- [RECORDS TO PROCESS]:
#####
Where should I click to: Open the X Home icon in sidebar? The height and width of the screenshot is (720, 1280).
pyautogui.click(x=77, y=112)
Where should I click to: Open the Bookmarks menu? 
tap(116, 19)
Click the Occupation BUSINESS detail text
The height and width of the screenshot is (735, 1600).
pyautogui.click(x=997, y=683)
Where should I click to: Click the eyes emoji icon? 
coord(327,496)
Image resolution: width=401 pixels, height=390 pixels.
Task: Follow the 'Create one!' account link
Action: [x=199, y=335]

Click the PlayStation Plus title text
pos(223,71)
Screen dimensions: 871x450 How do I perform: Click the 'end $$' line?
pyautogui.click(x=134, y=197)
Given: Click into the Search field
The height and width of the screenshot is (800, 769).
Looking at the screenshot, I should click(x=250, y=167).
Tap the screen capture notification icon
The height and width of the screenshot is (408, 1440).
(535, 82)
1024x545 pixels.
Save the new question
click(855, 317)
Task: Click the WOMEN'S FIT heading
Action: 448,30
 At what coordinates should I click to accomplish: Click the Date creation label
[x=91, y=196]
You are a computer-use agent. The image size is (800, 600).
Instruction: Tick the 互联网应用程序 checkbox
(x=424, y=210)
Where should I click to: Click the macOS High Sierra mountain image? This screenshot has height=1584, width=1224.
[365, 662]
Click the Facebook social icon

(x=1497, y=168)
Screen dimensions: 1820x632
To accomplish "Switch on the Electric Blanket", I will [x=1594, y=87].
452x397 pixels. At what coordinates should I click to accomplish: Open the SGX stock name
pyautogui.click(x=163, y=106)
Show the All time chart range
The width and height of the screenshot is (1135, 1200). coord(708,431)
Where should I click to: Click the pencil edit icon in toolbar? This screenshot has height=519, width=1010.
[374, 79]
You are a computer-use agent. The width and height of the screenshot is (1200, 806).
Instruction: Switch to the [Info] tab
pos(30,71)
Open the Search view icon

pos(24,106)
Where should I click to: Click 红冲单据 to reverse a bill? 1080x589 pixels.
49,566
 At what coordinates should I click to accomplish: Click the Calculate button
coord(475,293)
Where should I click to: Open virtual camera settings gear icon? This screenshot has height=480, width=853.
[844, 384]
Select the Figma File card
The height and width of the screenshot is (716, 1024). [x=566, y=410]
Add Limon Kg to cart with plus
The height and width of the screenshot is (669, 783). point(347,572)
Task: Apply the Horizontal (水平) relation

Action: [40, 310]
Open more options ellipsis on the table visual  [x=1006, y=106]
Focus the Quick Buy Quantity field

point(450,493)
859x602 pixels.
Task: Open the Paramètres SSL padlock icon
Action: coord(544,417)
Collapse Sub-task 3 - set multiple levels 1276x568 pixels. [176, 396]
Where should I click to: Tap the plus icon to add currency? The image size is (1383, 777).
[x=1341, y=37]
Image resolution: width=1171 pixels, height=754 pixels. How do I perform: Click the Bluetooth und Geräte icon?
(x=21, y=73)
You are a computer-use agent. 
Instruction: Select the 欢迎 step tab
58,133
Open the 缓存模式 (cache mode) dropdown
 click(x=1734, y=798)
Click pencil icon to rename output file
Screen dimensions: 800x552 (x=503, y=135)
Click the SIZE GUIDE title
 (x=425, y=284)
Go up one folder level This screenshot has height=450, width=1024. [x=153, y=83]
#####
- [PROBLEM REQUIREMENTS]: Whichever lines of the material hold the word "agent", find and copy them.

- [OUTPUT OF THE TASK]:
You are a computer-use agent. The image size is (800, 600).
You are a computer-use agent. The width and height of the screenshot is (1200, 806).
You are a computer-use agent. 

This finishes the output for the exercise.